From Socialist Worker Review, No. 134, September 1990.
Transcribed by Christian Høgsbjerg.
Marked up by Einde O’ Callaghan for the Encyclopaedia of Trotskyism On-Line (ETOL).

POSTMODERNISM, the New York Times recently observed, is ‘the intellectual fad of the 1980s and, so far, the 1990s.’ It’s hard to find any aspect of contemporary cultural life which doesn’t get called ‘Postmodern.’

The word is applied to so many contradictory things that it seems to lack any definite meaning. In fact Postmodernism can be seen as the convergence of three distinct elements.

The first is the reaction which has developed in the past 20 years to Modernism, the great revolution in the arts which took place at the beginning of the century.

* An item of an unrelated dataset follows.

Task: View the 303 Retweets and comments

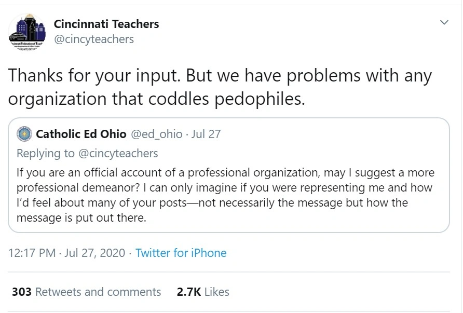Action: (x=87, y=292)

The ‘Postmodern’ reaction is most obvious in a rejection of the ‘International Style’ – the elongated slabs which came to dominate city centres after the Second World War. ‘Postmodern’ architecture represented a flight from austerity to decoration, from innovation to tradition, from rationality to humour – as in the case of office blocks decorated with classical pillars.

Postmodernism involves, secondly, a specific philosophical current – what came to be known as Poststructuralism, around the group of French philosophers who came to prominence in the 1960s, notably Gilles Deleuze, Jacques Derrida and Michel Foucault.

They developed certain themes, the first and most fundamental of which was a rejection of the Enlightenment. This was the project formulated by a number of French and Scottish thinkers in the eighteenth century based on the idea that human reason could both understand and control the natural and social world, a project which Marx sought, critically, to continue.

Reason and truth, the Poststructuralists argue, are in fact illusions. Scientific theories are perspectives reflecting particular social interests. The will to know, as Foucault put it, is merely one form of the will to power.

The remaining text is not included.